### What to work on
With pictures omitted, output the records below exactly as they appear.

Record excerpts Block Start

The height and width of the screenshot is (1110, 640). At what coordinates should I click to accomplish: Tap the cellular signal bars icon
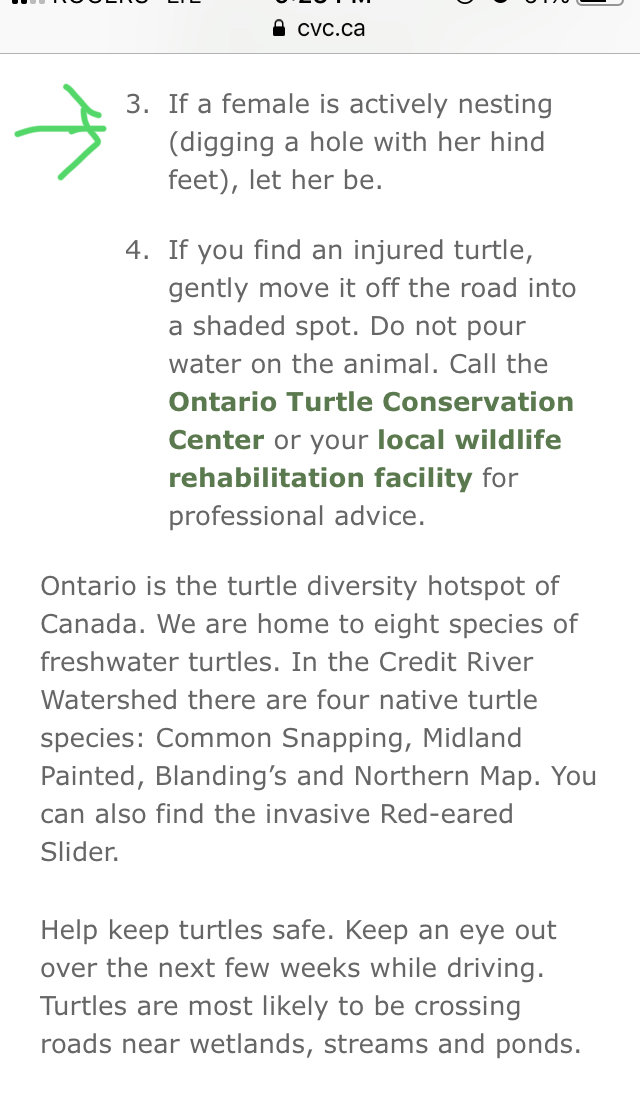pyautogui.click(x=27, y=2)
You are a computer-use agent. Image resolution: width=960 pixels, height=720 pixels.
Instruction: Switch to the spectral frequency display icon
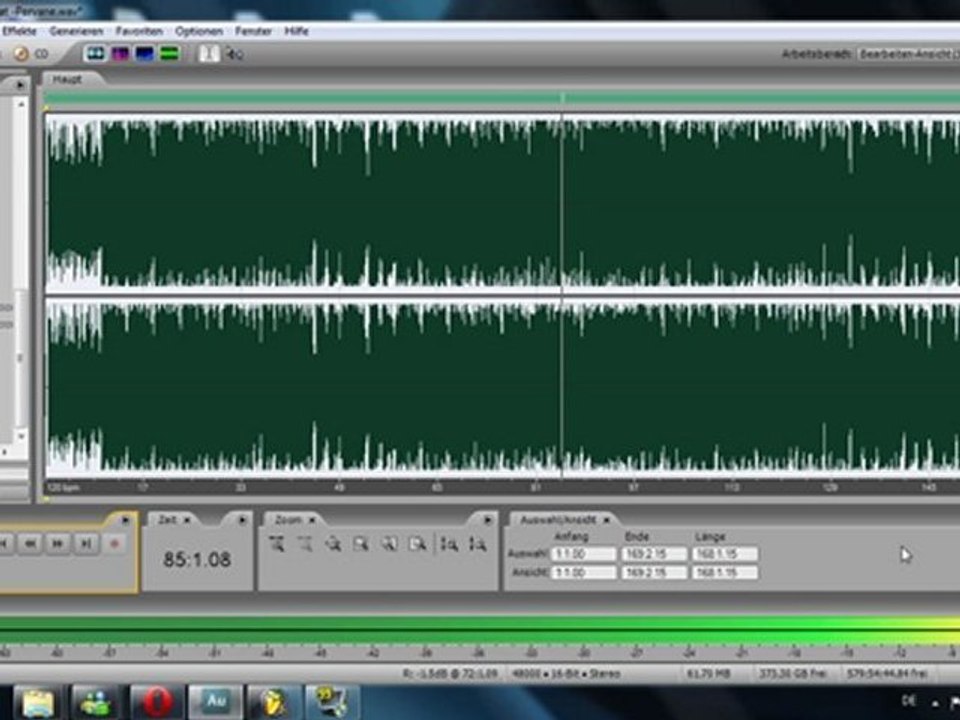point(120,53)
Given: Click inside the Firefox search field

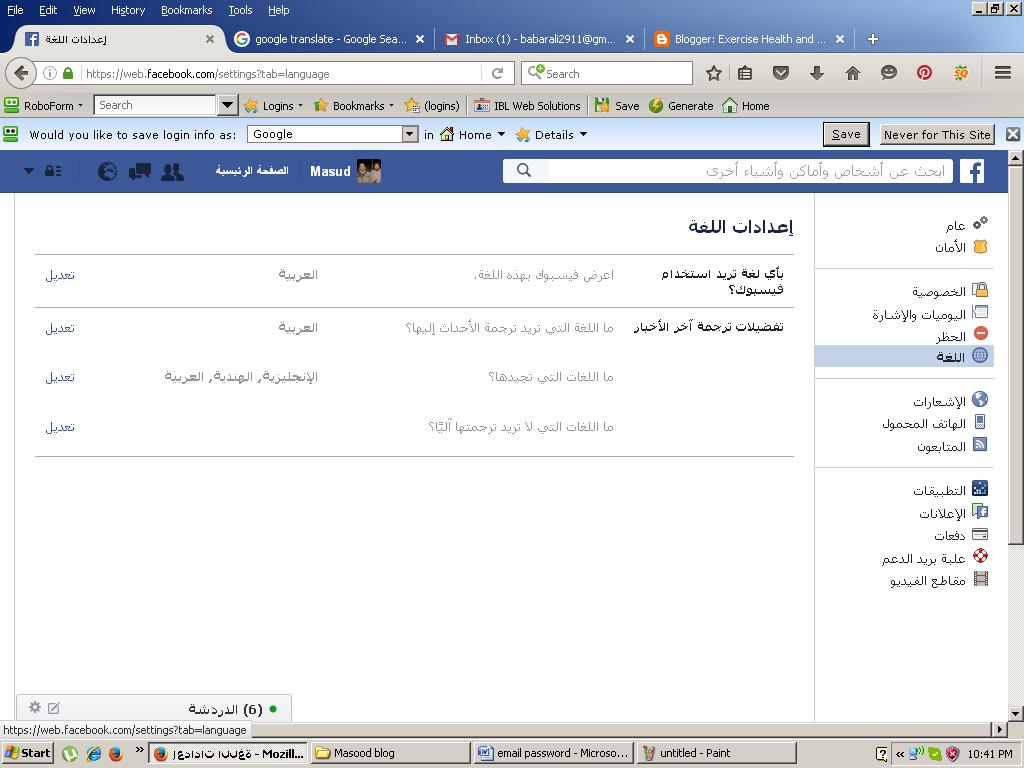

Record excerpts Block End

### Response box
The height and width of the screenshot is (1110, 640). At what coordinates should I click to accomplish: Tap the cellular signal bars icon
pyautogui.click(x=27, y=2)
You are a computer-use agent. Image resolution: width=960 pixels, height=720 pixels.
Instruction: Switch to the spectral frequency display icon
point(120,53)
Given: Click inside the Firefox search field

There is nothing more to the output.